Why the free market isn’t a cure-all for healthcare

May 6, 2013

Peter Ubel, MD-an author, columnist, and Duke University professor-discusses several controversial topics, including whether physician salaries need to drop and whether the primary care shortage is real.

 

Peter Ubel, MD

It’s comforting to think that most healthcare problems in the U.S. could be solved by letting the power of an unregulated free market do its work.

It’s also wishful thinking and overly simplistic, according to Peter Ubel, MD, a general internist, behavioral scientist, and Duke University public policy professor who blogs for Forbes and The Atlantic.

That's a sentiment that many of his fellow physicians would dismiss out-of-hand, so don’t let it be said that Ubel shies away from controversy.

In his writing, Ubel has explored whether physicians should pray with their patients. He's asked whether the primary care shortage is a myth and asserted that physician pay is too high in the United States. He's theorized that more transparency in healthcare could actually increase prices.

Ubel's latest book is called "Critical Decisions: How You and Your Doctor Can Make the Right Medical Choices Together."
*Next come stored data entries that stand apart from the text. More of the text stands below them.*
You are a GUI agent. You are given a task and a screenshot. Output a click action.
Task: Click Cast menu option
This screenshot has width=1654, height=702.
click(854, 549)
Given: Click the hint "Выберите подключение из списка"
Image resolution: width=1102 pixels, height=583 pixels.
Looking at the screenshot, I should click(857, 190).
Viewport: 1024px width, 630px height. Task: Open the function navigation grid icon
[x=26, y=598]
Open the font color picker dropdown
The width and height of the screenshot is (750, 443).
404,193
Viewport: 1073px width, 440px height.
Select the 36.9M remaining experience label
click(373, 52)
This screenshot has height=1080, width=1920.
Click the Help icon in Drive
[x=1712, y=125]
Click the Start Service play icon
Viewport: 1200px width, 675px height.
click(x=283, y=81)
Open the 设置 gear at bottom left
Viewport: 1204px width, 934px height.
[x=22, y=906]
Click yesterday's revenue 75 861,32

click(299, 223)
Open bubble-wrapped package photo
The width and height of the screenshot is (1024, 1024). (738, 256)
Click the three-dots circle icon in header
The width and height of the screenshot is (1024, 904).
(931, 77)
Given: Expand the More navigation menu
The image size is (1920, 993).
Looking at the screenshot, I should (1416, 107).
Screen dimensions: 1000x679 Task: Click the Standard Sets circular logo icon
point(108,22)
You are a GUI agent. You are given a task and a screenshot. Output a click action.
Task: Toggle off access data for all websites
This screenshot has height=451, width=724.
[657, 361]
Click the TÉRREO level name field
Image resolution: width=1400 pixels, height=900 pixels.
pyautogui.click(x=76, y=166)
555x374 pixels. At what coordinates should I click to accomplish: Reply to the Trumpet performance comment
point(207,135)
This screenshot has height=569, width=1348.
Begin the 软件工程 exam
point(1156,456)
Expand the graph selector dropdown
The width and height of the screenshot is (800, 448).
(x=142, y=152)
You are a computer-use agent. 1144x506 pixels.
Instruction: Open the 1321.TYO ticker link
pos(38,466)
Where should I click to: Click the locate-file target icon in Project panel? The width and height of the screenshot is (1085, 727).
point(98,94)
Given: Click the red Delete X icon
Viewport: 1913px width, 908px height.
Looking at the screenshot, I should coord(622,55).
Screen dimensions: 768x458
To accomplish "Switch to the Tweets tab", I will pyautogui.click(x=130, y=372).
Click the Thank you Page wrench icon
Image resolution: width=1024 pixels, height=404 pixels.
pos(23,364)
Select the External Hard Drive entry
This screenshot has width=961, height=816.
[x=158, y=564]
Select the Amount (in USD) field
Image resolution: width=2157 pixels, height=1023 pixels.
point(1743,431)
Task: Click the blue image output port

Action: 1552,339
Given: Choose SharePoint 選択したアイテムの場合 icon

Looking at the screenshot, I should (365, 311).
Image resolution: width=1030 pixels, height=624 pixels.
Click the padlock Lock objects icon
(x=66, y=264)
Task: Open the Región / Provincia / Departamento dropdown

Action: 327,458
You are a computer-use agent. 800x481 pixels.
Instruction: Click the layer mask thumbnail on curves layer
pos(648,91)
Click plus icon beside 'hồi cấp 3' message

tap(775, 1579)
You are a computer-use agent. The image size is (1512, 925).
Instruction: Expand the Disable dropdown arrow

In the Q&A below, Ubel discusses his take some of the most pressing issues in primary care, health policy, and medicine.
 

Q: There seems to be a large faction of doctors who think that unleashing the free market will solve most of America’s healthcare woes. The impression I got from reading your piece in The Atlantic about price transparency was that the exact opposite is true: More free-market reforms could easily increase costs without improving quality. What do you think the effect would be of unleashing free markets on healthcare? A: The free market is a wonderful thing, when it enables consumers to make informed choices about which products to buy. But medical consumers, a.k.a. patients, often have a hard time making the kind of savvy choices that will bring discipline to the market. Moreover, they are often in positions of making high-stakes, emotional decisions, in short time spans, without fully understanding their choices. To make matters worse, many physicians I’ve spoken with say they feel it would be inappropriate to discuss the cost of care with patients, especially when they face life-or-death decisions. Hard to imagine how the market, on its own, will work effectively in such circumstances. We need to bring more market efficiency to healthcare, but it is unrealistic to think that a completely unregulated free-market is going to solve our problems.
 

Q: For the United States to get health costs under control, do you think it’s necessary to reduce the amount of money physicians make? A: If we control healthcare costs in the United States, lots of people are going to have to make much less money. Pharmaceutical companies. Device manufacturers. Hospitals. And, yes, physicians, especially highly paid procedural subspecialists. I’ll be quite upset if changes in the healthcare marketplace caused general pediatricians and family practitioners to make less money. But we cannot afford to continue to have our wonderful colleagues in orthopedic surgery, interventional cardiology, and the like make the kind of money they currently make. Right now, subspecialists in the United States often make two or three times as much money per year as their peers in Canada or Europe. In the long run, we need to reduce physician subspecialty income. To do that in an acceptable way, however, we also need to both reduce the cost of medical education and reform our malpractice system, so these reductions in income are not as painful.
 

Q: Why do you think the primary care shortage is overblown?A: Sometimes we focus too much on the primary care physician (PCP) shortage without paying attention to broader issues about what kind of primary care providers should be offering what types of primary care to which patients. We have to ask ourselves whether some less-demanding parts of primary care should be handled more often by nonphysicians. Take the way that anesthesiologists and nurse anesthetists work together, for example. One anesthesiologist can be in charge of several patients at a time, with the help of nurse anesthetists, who handle the less-challenging parts of the cases. The anesthesiologists are nearby, able to step in when needed. But by sharing patients with nurse anesthetists, the anesthesiologists are able to practice more efficiently.
 

Q: In what ways do you think the primary care landscape will look different in 20 years?A: Only a fool prognosticates in public! But I never said I wasn’t a fool. I have no crystal ball, but I hope that the role of PCPs expands over the next couple decades. I hope we more often manage large teams of allied health professionals, as well as better coordinate care for our patients in consultation with our subspecialty colleagues. Good primary care has potential to control healthcare costs while maintaining or improving healthcare quality.